▶ [The data]
====

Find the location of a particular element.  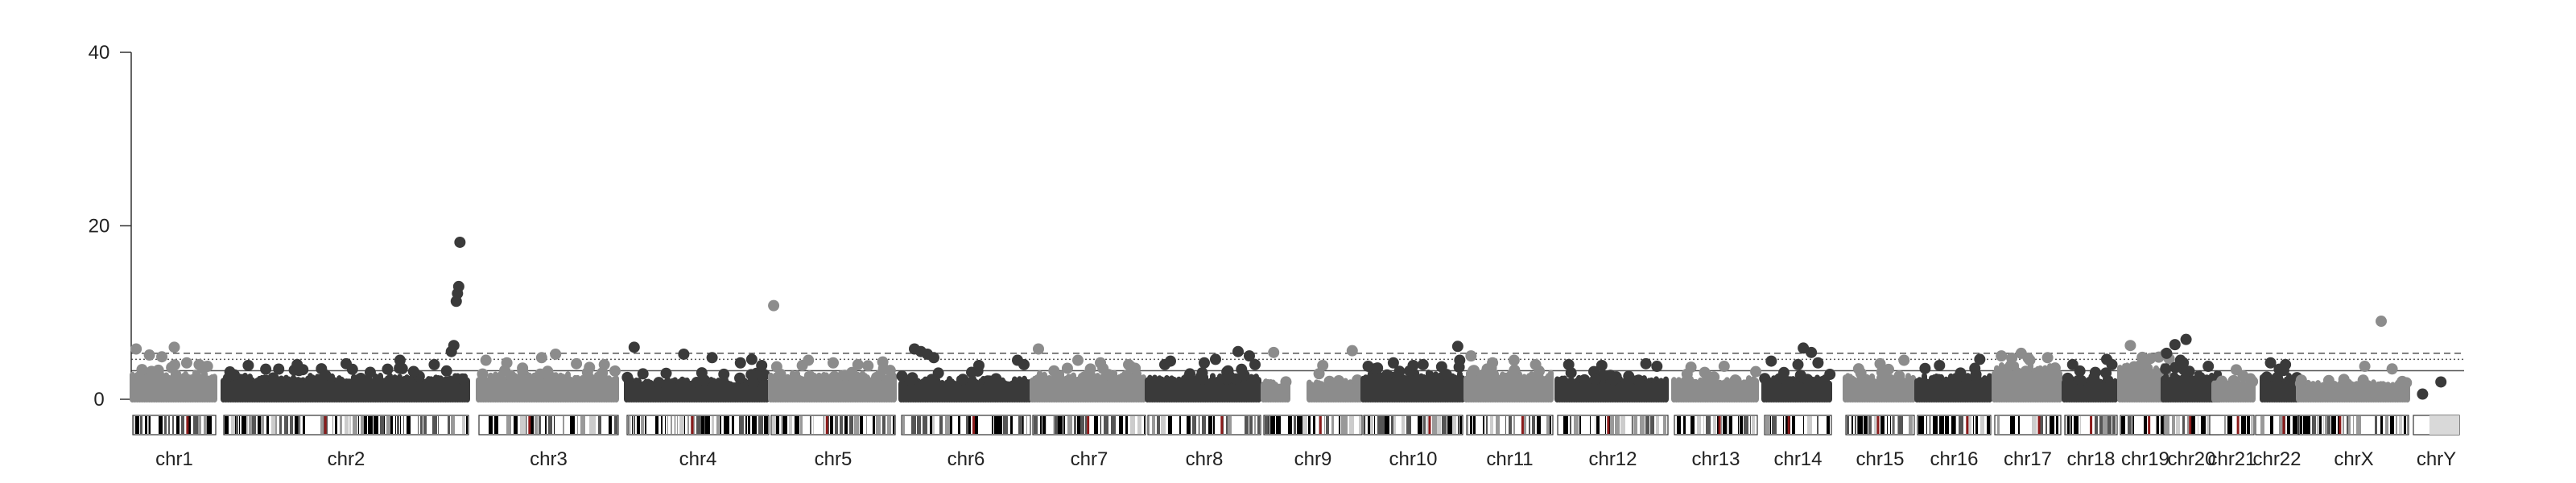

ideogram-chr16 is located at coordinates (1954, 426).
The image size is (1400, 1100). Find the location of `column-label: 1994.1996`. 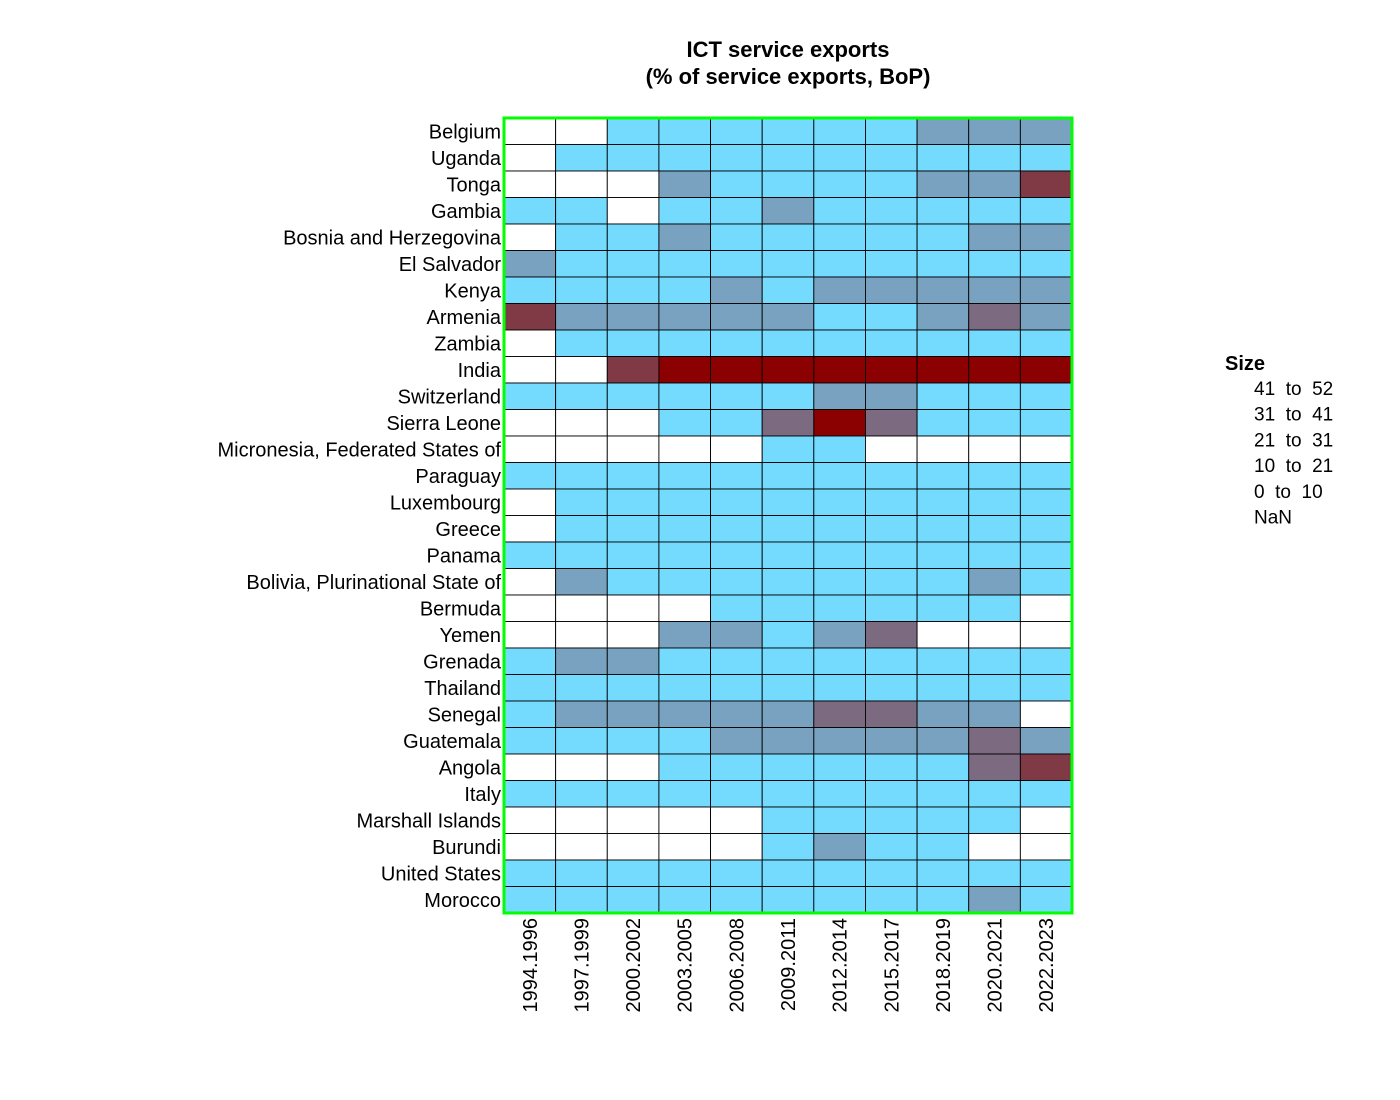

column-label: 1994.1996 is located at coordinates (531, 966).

====

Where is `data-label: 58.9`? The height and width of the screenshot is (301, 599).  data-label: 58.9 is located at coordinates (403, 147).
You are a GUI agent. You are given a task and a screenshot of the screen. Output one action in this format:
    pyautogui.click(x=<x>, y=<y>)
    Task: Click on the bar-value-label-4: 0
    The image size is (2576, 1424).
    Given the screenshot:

====

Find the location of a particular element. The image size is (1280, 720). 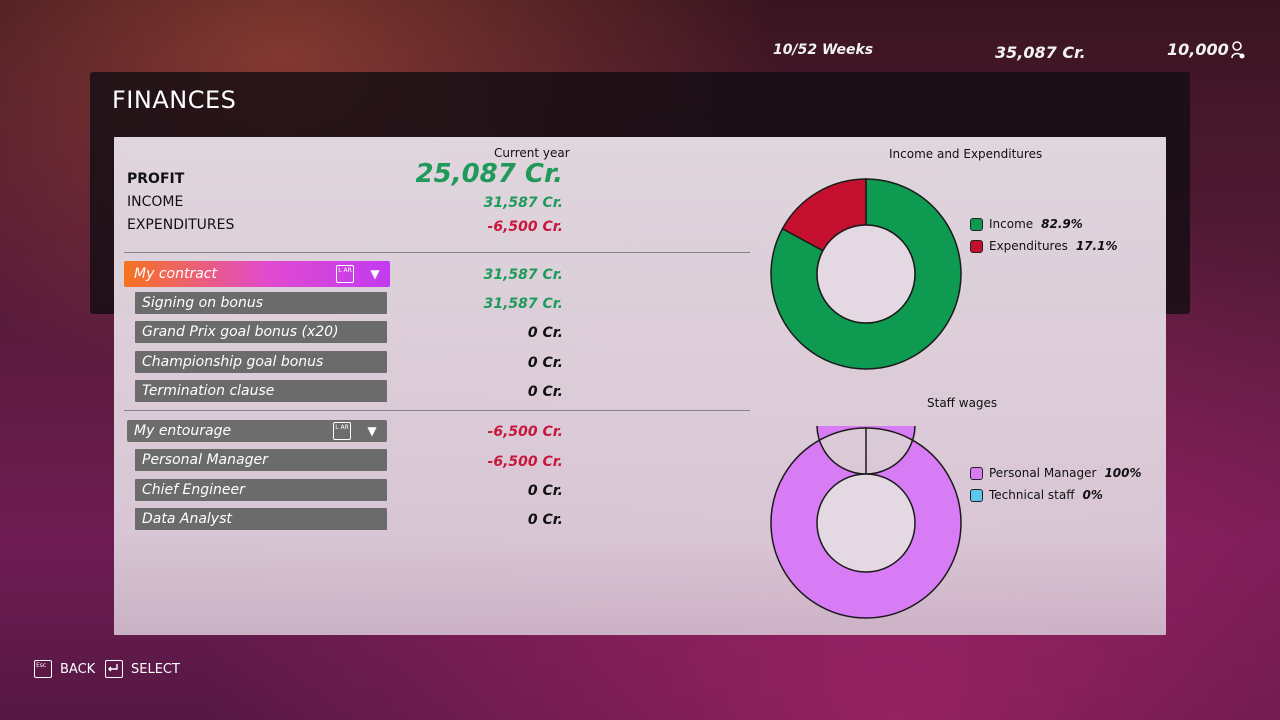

====

▶ [Instructions for the task]
Please give the material as a JSON list of strings, one string per line, starting at the line that contains "The image size is (1400, 1100)." and stopping after the line that contains "column-label: 1994.1996 is". Skip blank lines and leave the pictures out.

▶ [Response below]
[
  "The image size is (1400, 1100). Find the location of `column-label: 1994.1996`. ",
  "column-label: 1994.1996 is located at coordinates (531, 966)."
]